Let our politicians give us a break from endless finagling!

BY THE WAY - Max V. Soliven -
Winging back to Manila from Shanghai ought to have brought on a relieved and exultant shout of "Home Sweet Home!" But home, alas, isn’t sweet. It’s full of ersatz sound and fury signifying nothing but politics, politics, and more politics.

Indeed, coming from a dictatorship which is booming economically, one reaches the sad conclusion that we Pinoys and Pinays are giving "democracy" a bad name. I used to write with enthusiasm and fervor, "I wouldn’t have it any other way," but after years of experience and exasperation, I confess to have reluctantly begun to reconsider the so-called virtues of a "free" Republic.

Look at human rights. The defense of human rights is . . right. But just consider the hordes of evil men and women who get away with murder, literally, by invoking their human rights, abetted by human rights activists and lawyers. Nobody remembers the rights of the victims, because those unfortunates are no longer breathing and cannot raise a howl.

Before I left to spend eight days in China, they were howling about "impeachment." On my return, I find they’re still engrossed in the "impeachment" struggle. The nation, in the meantime, hasn’t budged an inch in any direction, except that the oil and fuel prices have alarmingly jumped a notch higher. I’m tempted to assert that we’re running on empty, but this isn’t completely true. We’re being propelled by hot air from our nonstop debaters and inveterate media critics. Hot air is good only for balloons, and someday soon somebody will come along to prick our balloon.
* * *
I see former President Corazon C. Aquino, Ms. Susan Roces (Mrs. Poe) and other "GMA Resign" or "get ousted" leaders trying to organize "Marches of Truth." Can they, in the next day or two mobilize enough thousands to reach some semblance of People Power? Doesn’t seem likely. But what kind of a democracy is this when mob action in Metro Manila can "decide" whether GMA’s guilty of cheating, or who should be President?

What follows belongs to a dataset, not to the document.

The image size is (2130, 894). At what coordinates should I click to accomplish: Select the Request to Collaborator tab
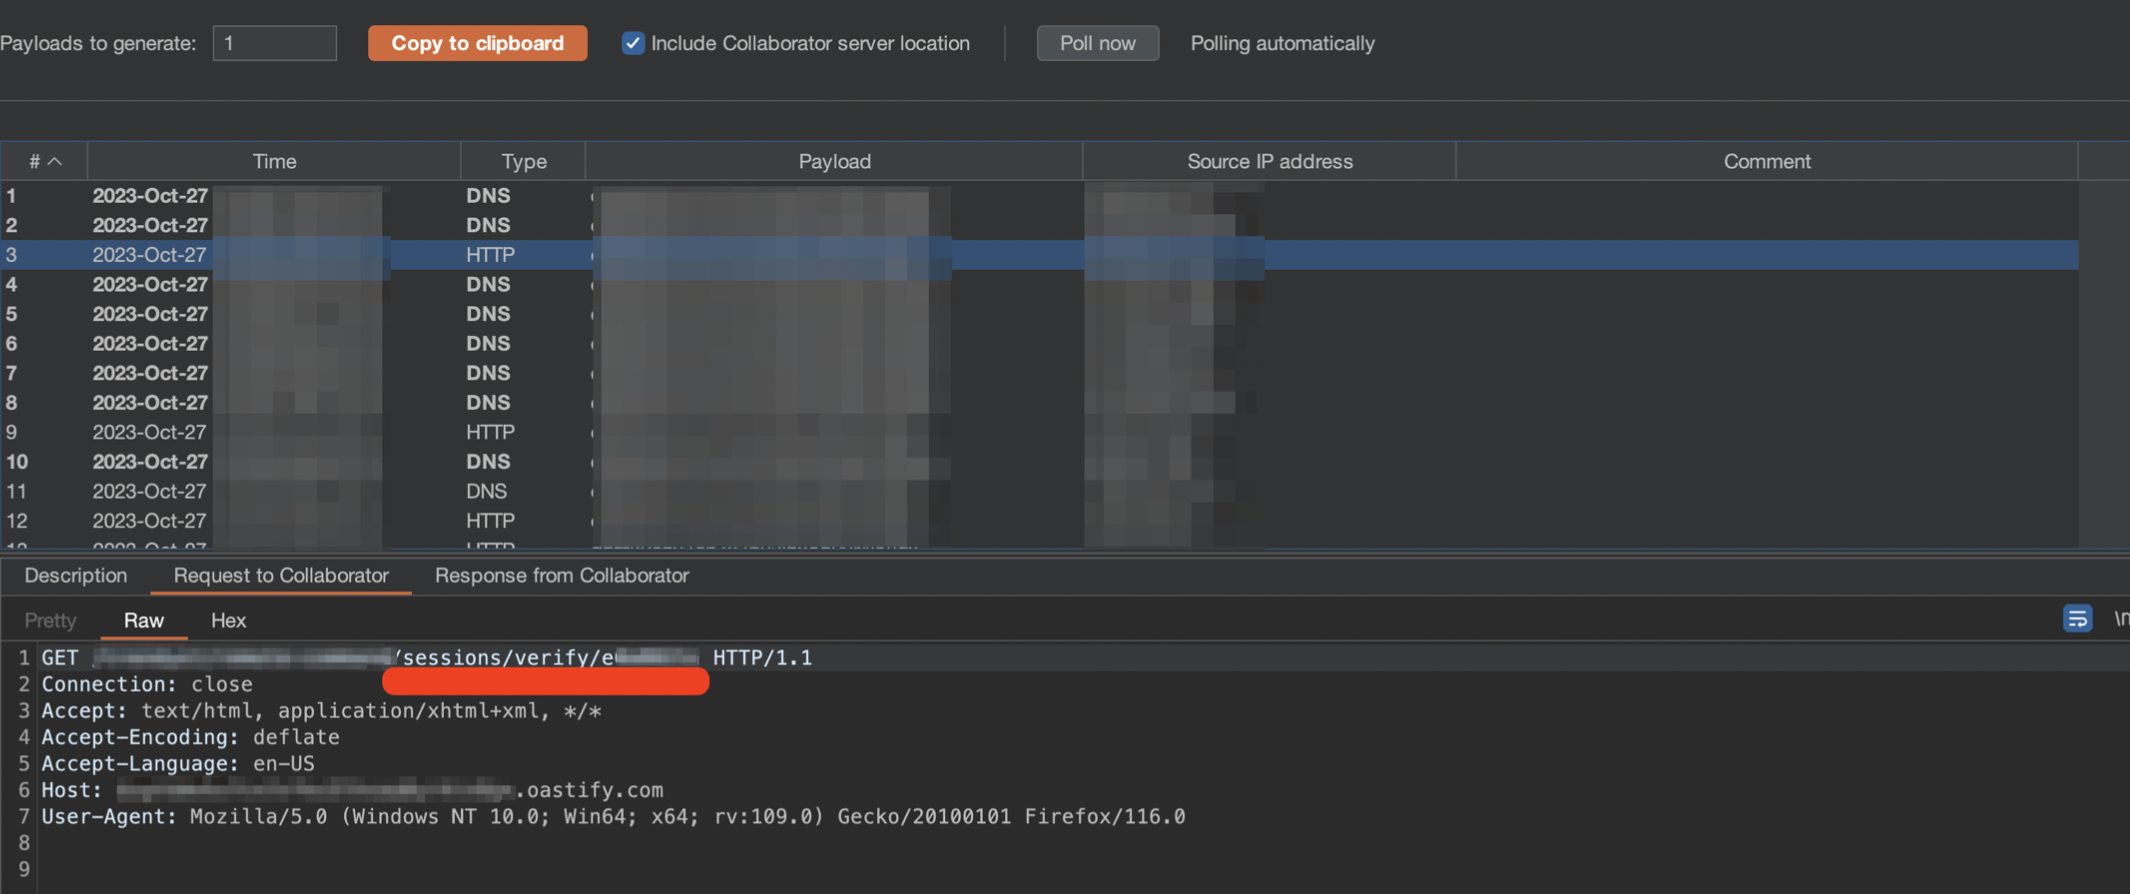(281, 576)
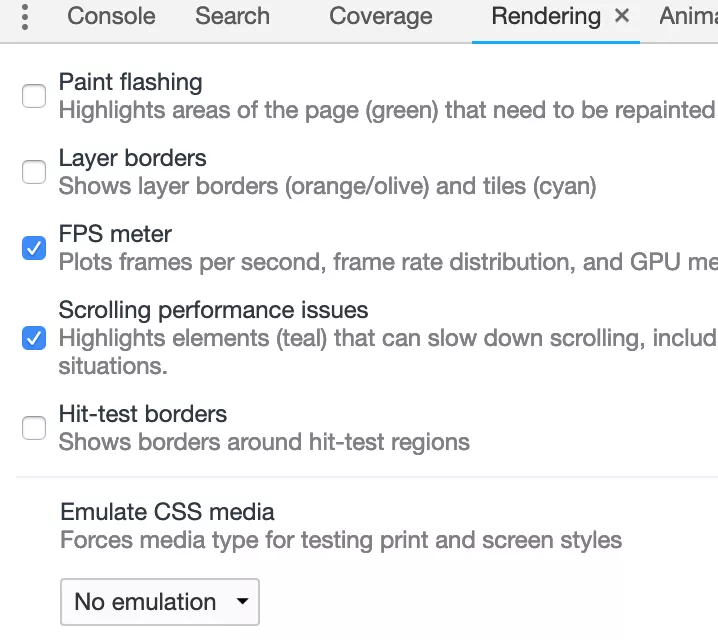The image size is (718, 640).
Task: Open the No emulation dropdown
Action: (x=160, y=602)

This writer met yesterday with Police Director General Arturo C. Lomibao, Police Director (General) for Operations Isidro S. Lapena, CSEE; Police Chief Supt. Servando Mina Hizon, Director for Logistics; Police Chief Supt. (General) Leopoldo "Pol" Bataoil; and Col. Lory Diño (ret.).

Lomibao said that 300 PNP officers and men had been assigned to maintain order in the environs of the Batasan Pambansa (House of Representatives) and Metro Manila’s streets during the "impeachment" process, with 5,000 more policemen on stand-by for rapid action if so warranted.

"Marches or demonstrations," Lomibao said, "would be permitted only if they had a Mayor’s permit."

Don’t worry. In Makati City, Mayor Jojo (Jejomar) Binay, whose dynasty has lasted since 1986, is always ready not merely to grant a mayor’s permit, but lead an anti-GMA mayor’s rally.

What if the "impeachment" fails to get 79 Congressmen in the Lower House and doesn’t get sent up to the Senate for trial?

Will there be trouble? From whom? The "people" seem exhausted, or simply sick and tired of it all – but I’m willing to be surprised or repudiated on this observation. From the Armed Forces? I could hardly believe it when ex-President Cory Aquino was interviewed on television and she commented on it. (Should have just kept silent). She facetiously remarked that, as a former Commander-in-Chief, she still had some "friends" in the military. What did she mean by that? That she could influence some in the Armed Forces? To what? Mutiny against La Gloria? Don’t you think that statement was irresponsible, coming from a former Chief Executive?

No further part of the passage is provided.